***** AVAILABLE RECORDS

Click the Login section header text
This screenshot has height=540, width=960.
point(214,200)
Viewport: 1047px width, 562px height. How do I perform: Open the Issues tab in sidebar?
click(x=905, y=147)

**********

TASK TO CARRY OUT: Can you quote all of the material above verbatim, line by line?

EXERCISE RESPONSE:
Click the Login section header text
This screenshot has height=540, width=960.
point(214,200)
Viewport: 1047px width, 562px height. How do I perform: Open the Issues tab in sidebar?
click(x=905, y=147)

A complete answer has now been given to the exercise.